If this were 1989 I would be excited at the prospects of what this film could deliver.
Hell, the city of New York was dour and dirty in the late 1980s, filled with grit, grime, and seediness. What a perfect setup for our crazed killer Jason to mix and mingle with the dregs of society. I conjured up images of Jason chasing frightened teenagers through graffiti-laced subways and x-rated peep show theaters in the Times Square district.
We get a few location shots of Times Square but not much more.
Unfortunately for fans, only the final thirty minutes or so of the film is even set amid the Big Apple and for eagle-eyed viewers, much less than that is even filmed in New York City. Years later, director Rob Hedden would blame Paramount studios for severely limiting the budget allowed for on-location filming.

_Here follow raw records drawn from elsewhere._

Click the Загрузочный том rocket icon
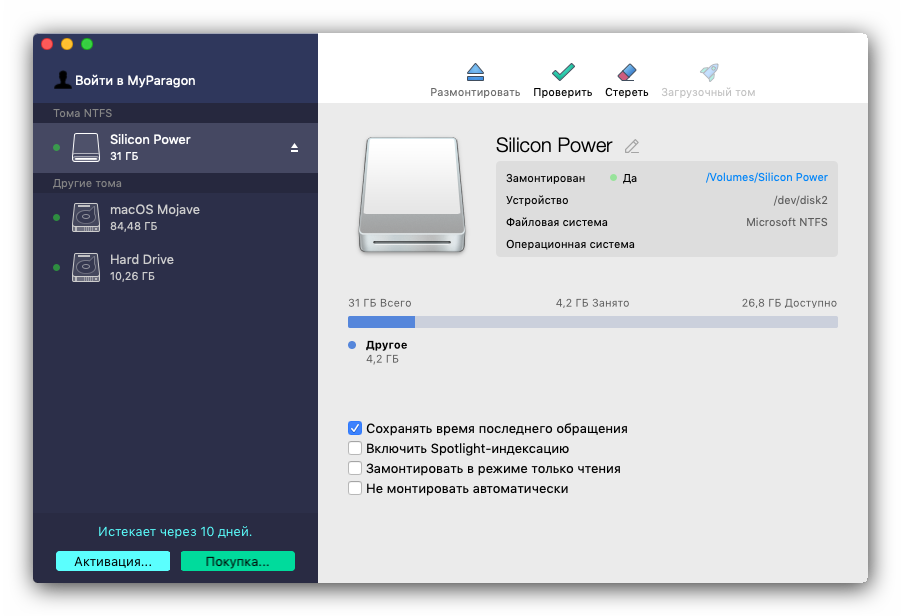The width and height of the screenshot is (901, 616). coord(708,72)
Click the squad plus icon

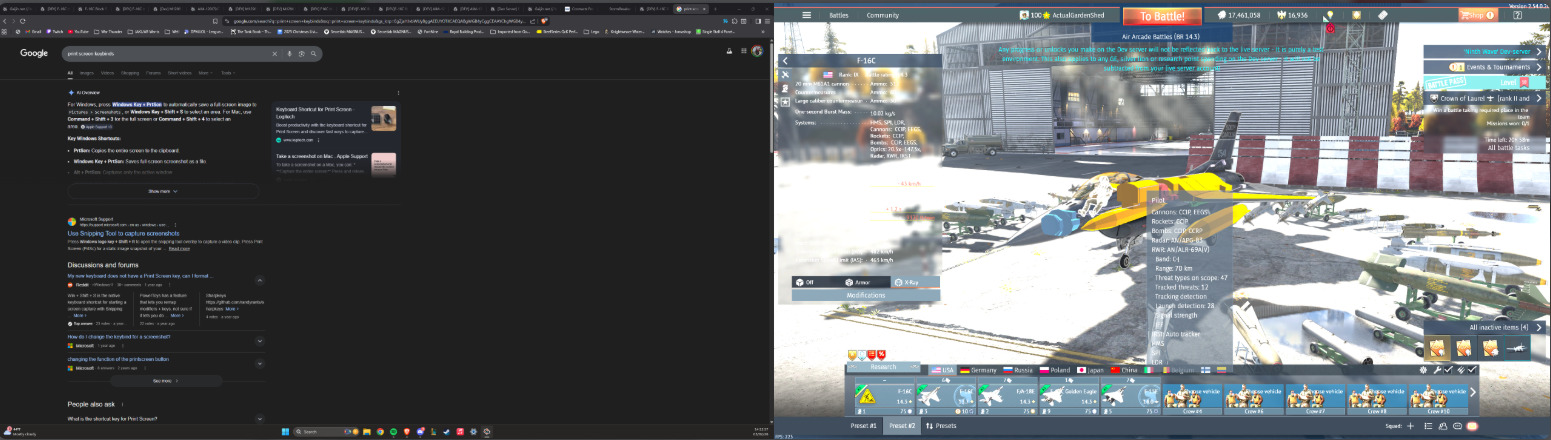coord(1410,426)

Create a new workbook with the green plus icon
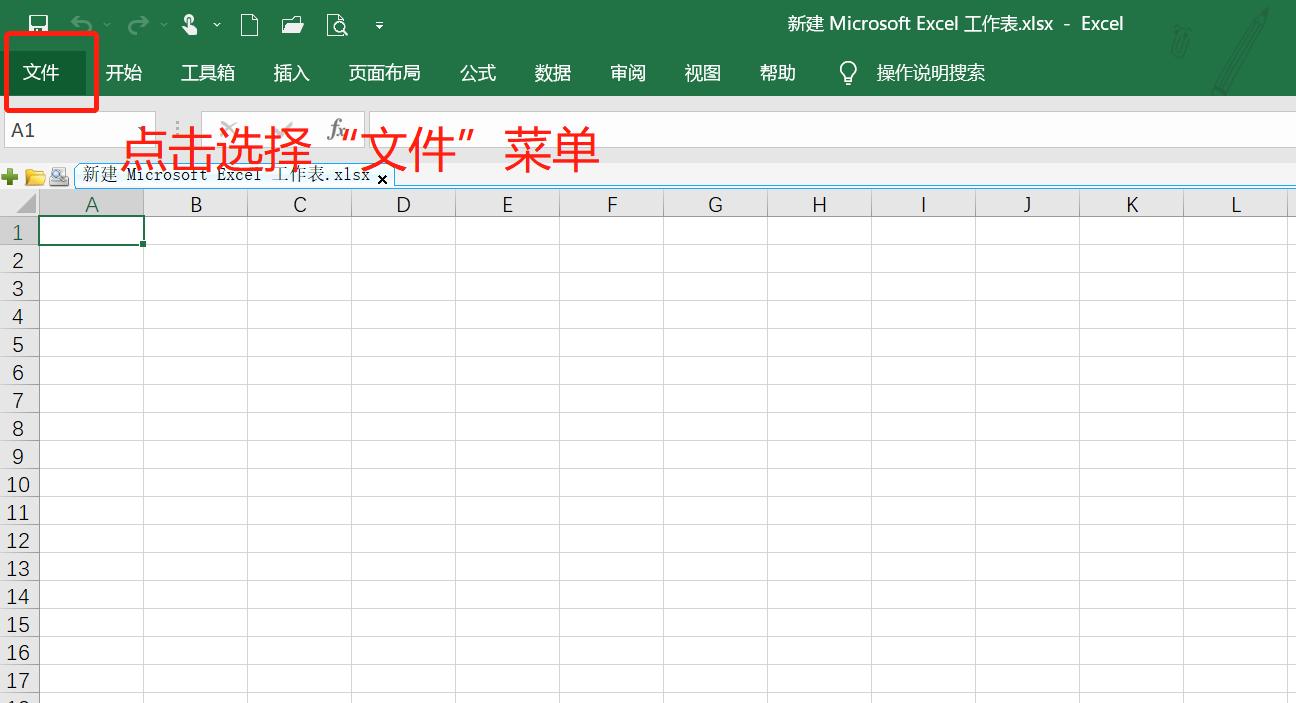(x=10, y=176)
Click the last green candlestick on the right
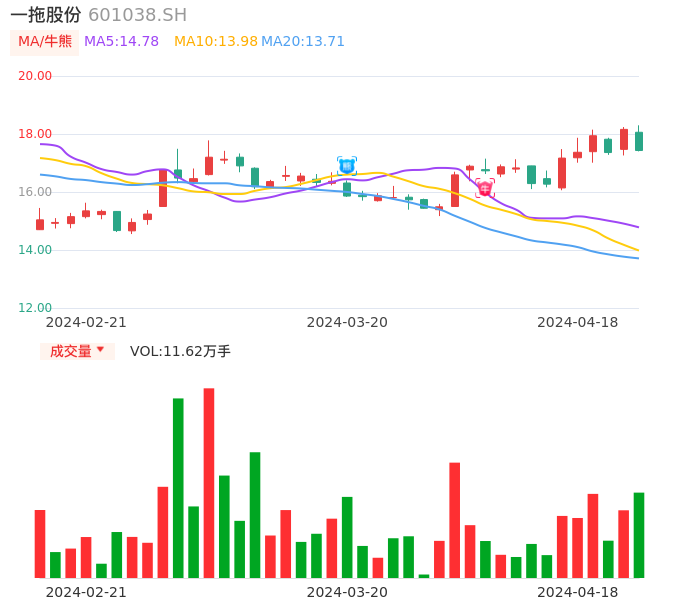Image resolution: width=686 pixels, height=606 pixels. click(x=639, y=141)
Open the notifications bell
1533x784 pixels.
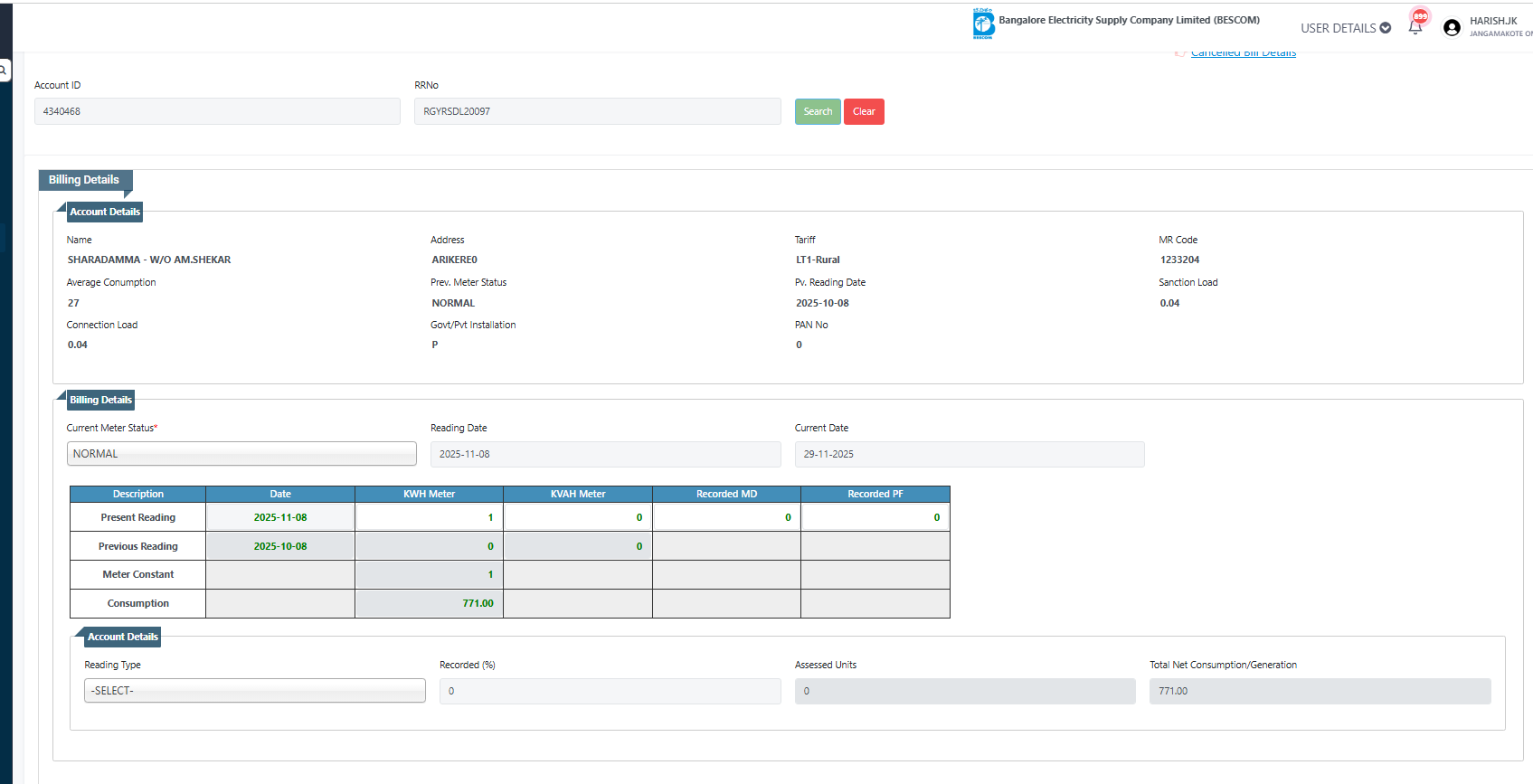pyautogui.click(x=1415, y=28)
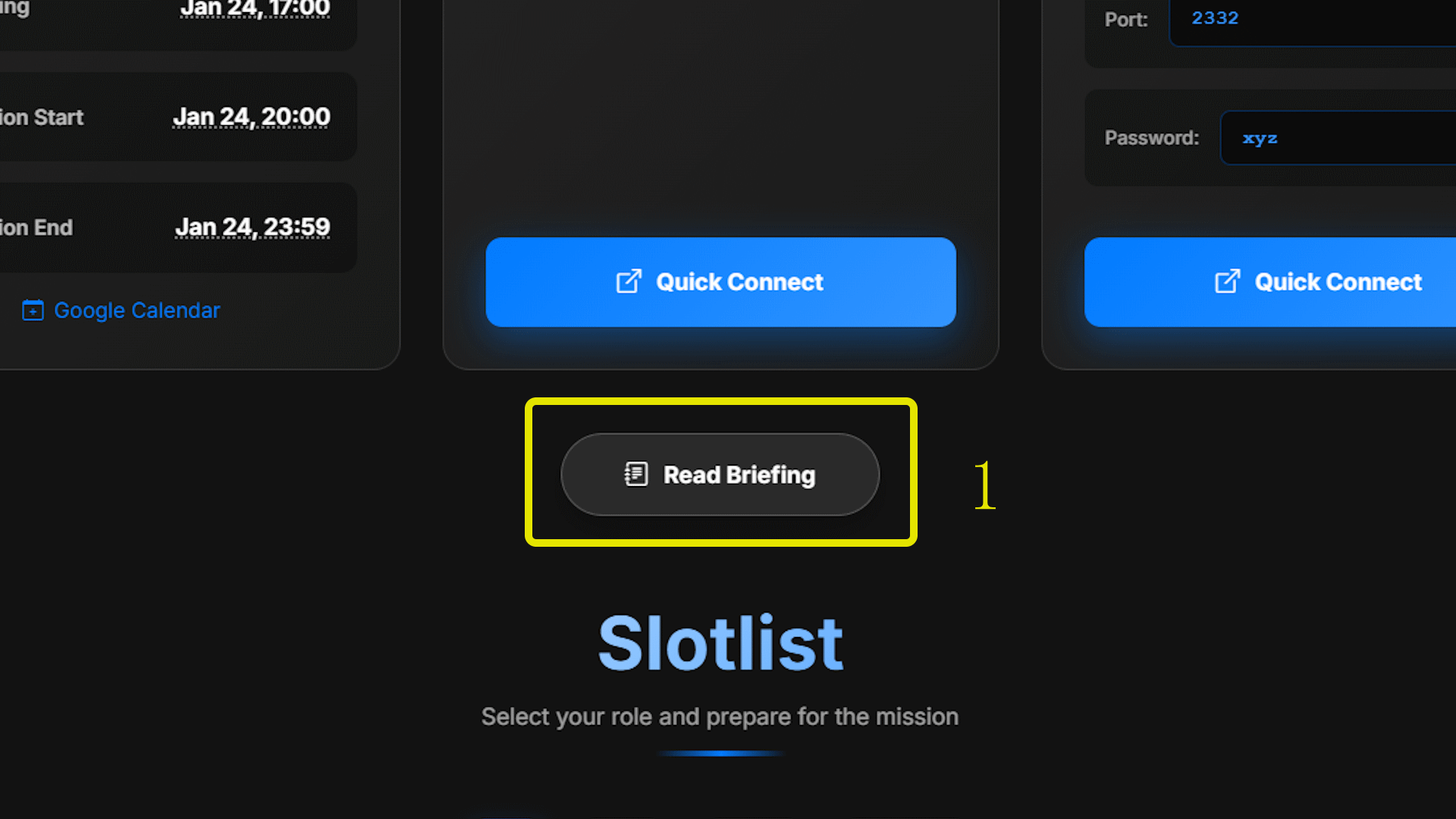
Task: Click the Mission End time Jan 24, 23:59
Action: [253, 227]
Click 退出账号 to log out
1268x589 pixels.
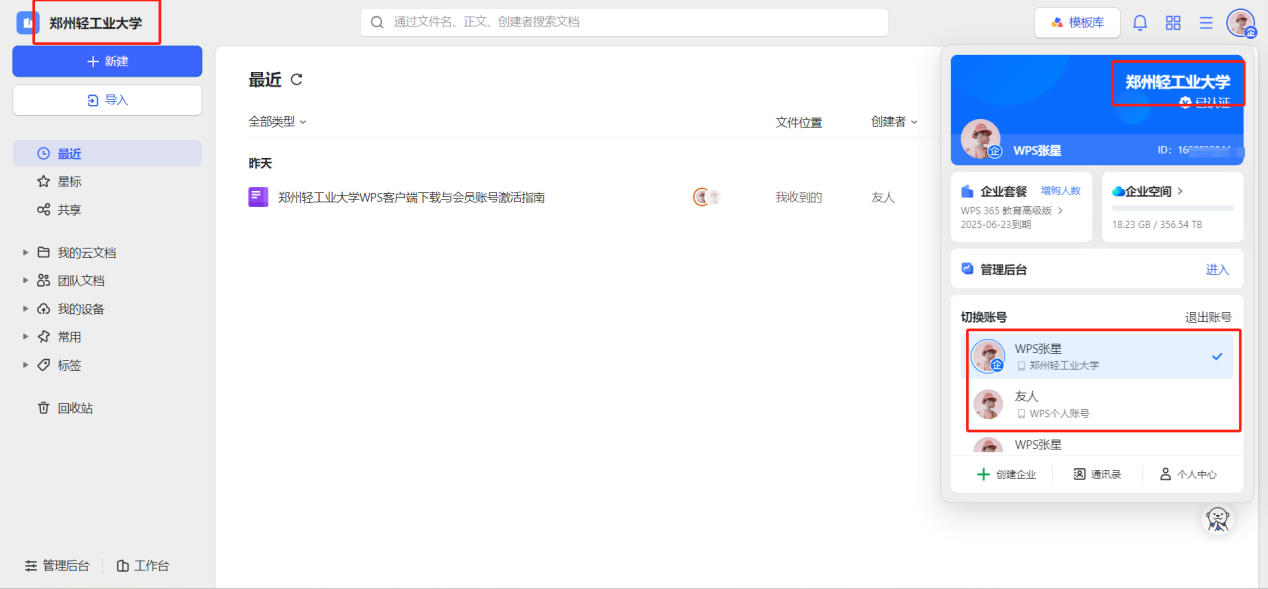pos(1208,317)
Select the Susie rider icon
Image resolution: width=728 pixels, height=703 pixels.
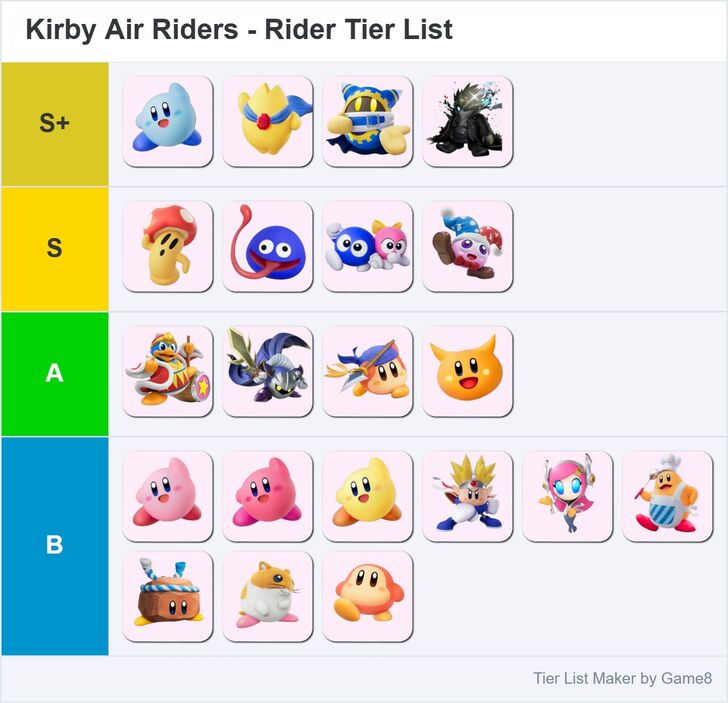(567, 496)
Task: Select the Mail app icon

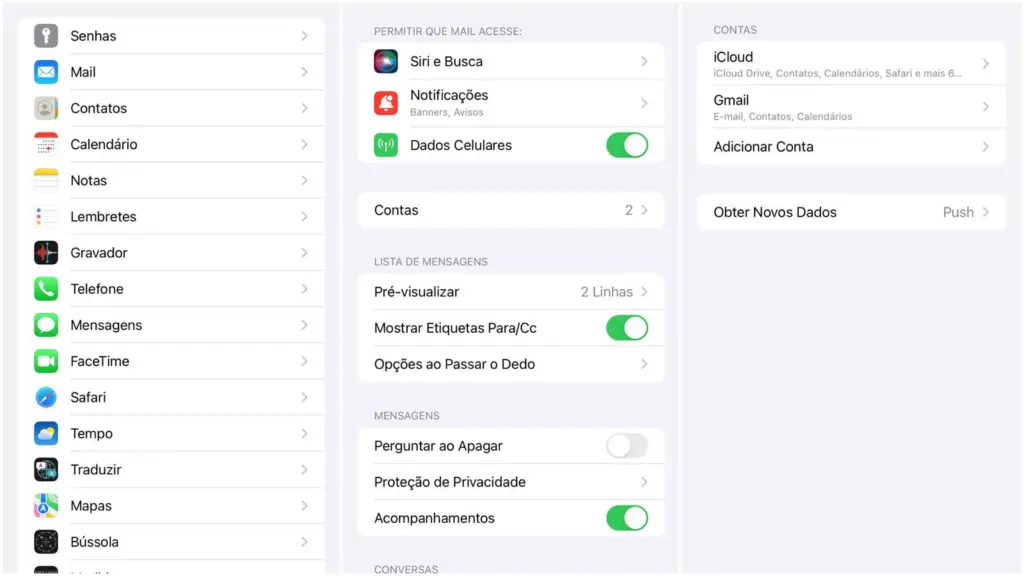Action: tap(44, 71)
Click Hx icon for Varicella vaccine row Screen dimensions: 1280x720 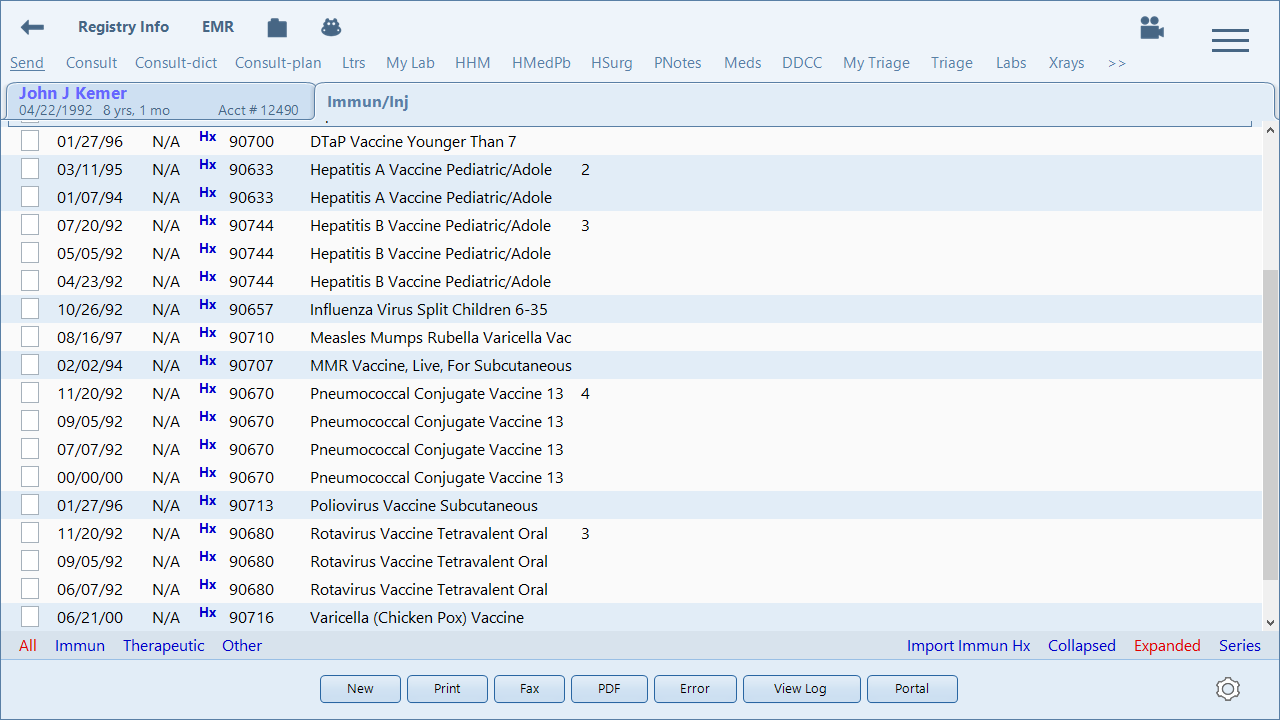(x=207, y=613)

The result is that Friday the 13th Part VIII: Jason Takes Manhatten feels like a sham.
Okay, the film is a terrible, cheesy, poorly acted, jaggedly paced film, but on a late Saturday night, it provides some fun and comfort alongside the proper mood and spirits.
A few years following the events of Friday the 13th Part VII: The New Blood (1988) multiple mass murderer Jason Voorhees (Kane Hodder) is resurrected from the bottom of Crystal Lake after an underwater electrical fire.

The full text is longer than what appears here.